- _Exercise aim_: Only the lines from the one containing "This screenshot has width=717, height=599." to the end of the data should be copied, exactly and without pictures.

____

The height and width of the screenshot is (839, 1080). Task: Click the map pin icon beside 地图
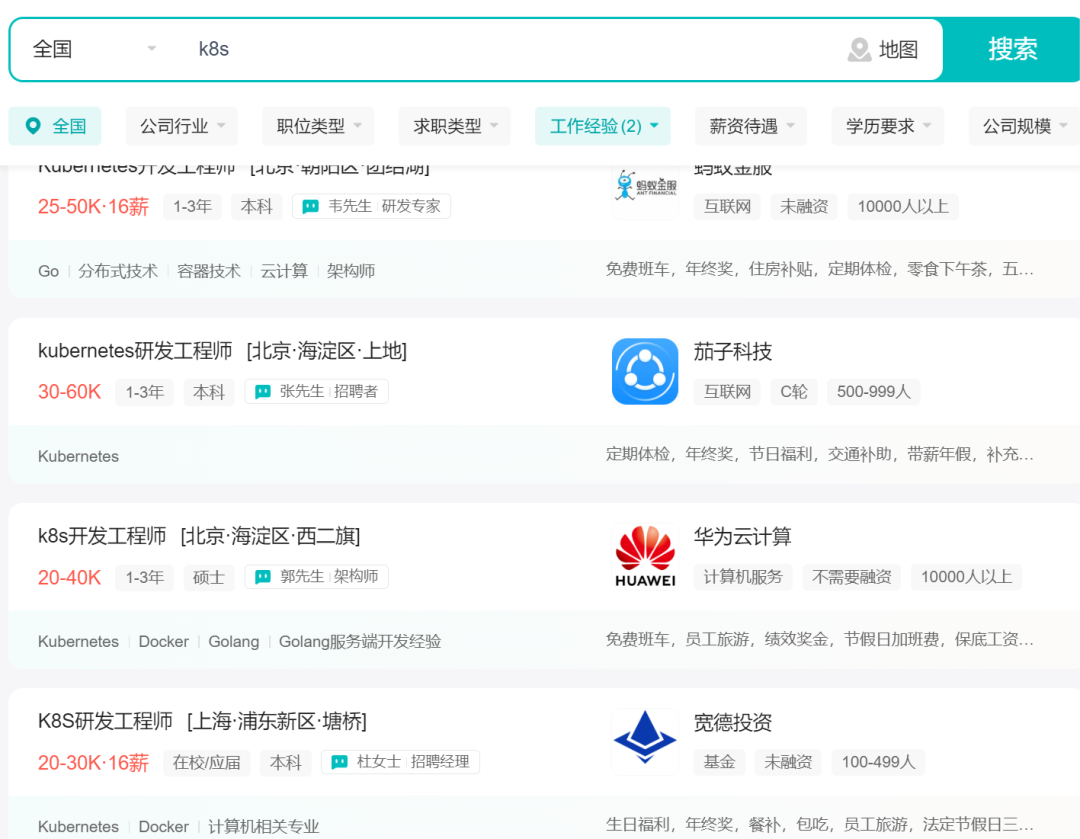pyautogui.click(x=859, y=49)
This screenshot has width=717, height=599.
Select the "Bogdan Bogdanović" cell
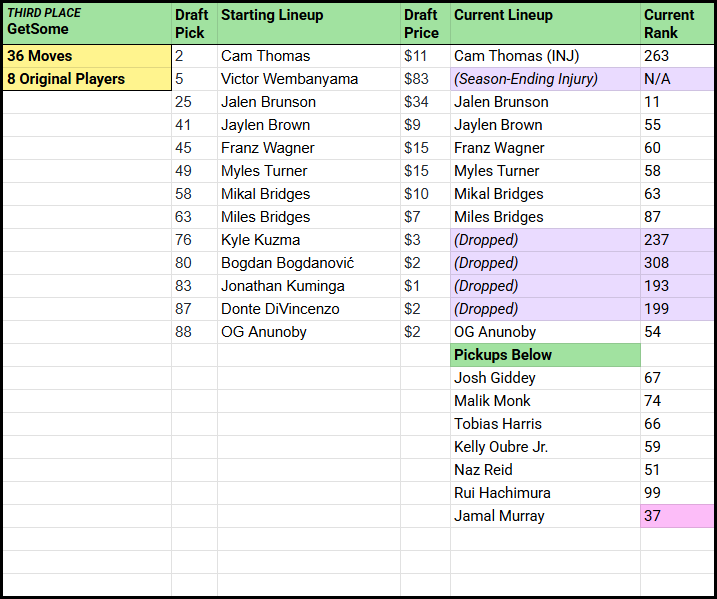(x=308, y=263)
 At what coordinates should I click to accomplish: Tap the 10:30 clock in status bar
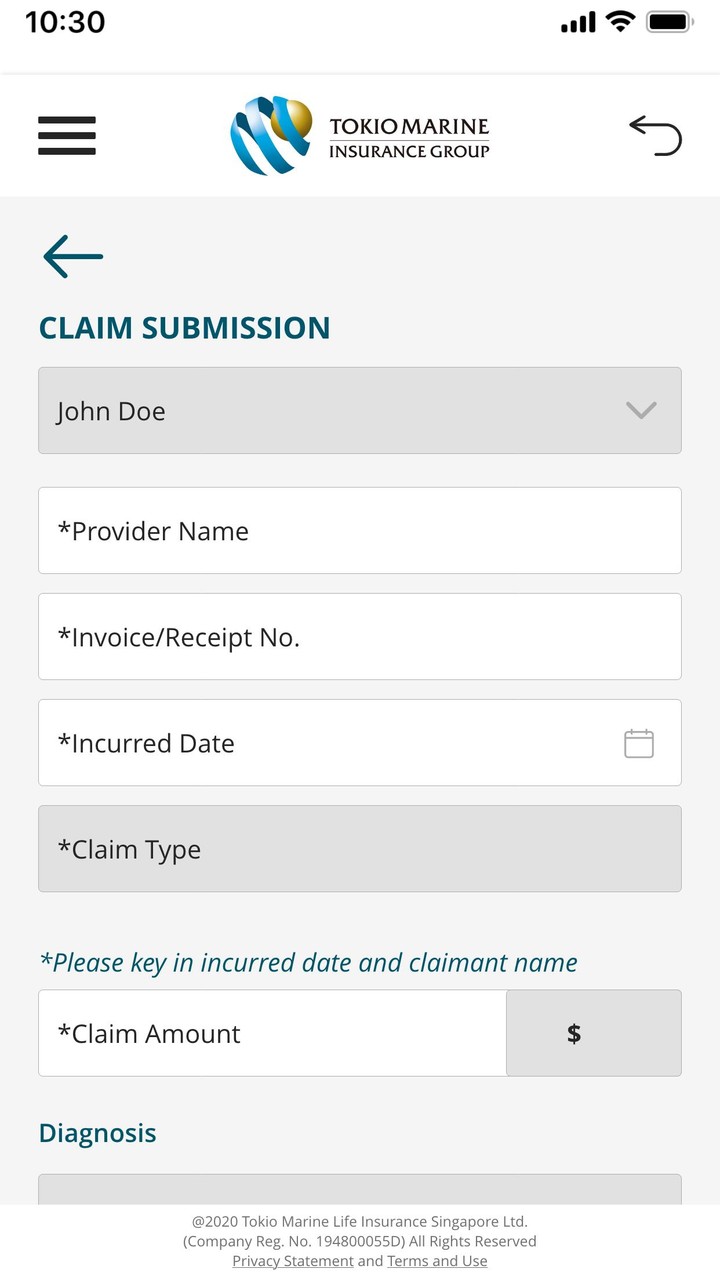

____

- _Task solution_:
This screenshot has width=717, height=599.
Select the "Bogdan Bogdanović" cell
(x=308, y=263)
 At what coordinates should I click to accomplish: Tap the 10:30 clock in status bar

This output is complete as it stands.